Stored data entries
"""
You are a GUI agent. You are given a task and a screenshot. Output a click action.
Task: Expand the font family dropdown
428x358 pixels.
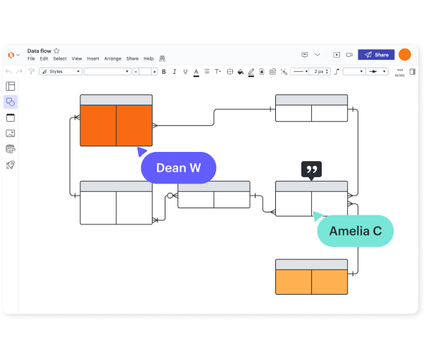click(107, 72)
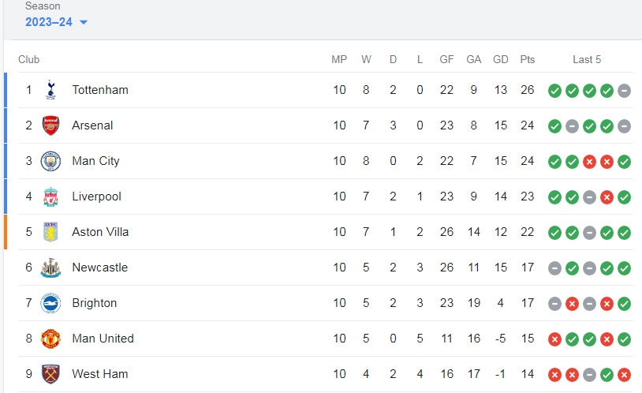Select the West Ham team name
The height and width of the screenshot is (393, 642).
coord(100,374)
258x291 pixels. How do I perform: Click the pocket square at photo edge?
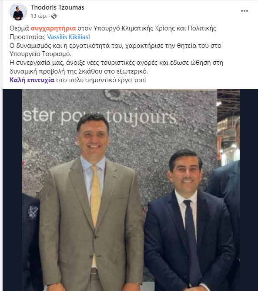[x=33, y=212]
"""
→ **Required work**
Reproduce the records above exactly, but only from the line containing "428x358 pixels." through the last line, both included, and without any pictures.

→ **Exercise response**
428x358 pixels.
click(107, 72)
Select the West Ham team name
The height and width of the screenshot is (393, 642).
coord(100,374)
258x291 pixels. How do I perform: Click the pocket square at photo edge?
[x=33, y=212]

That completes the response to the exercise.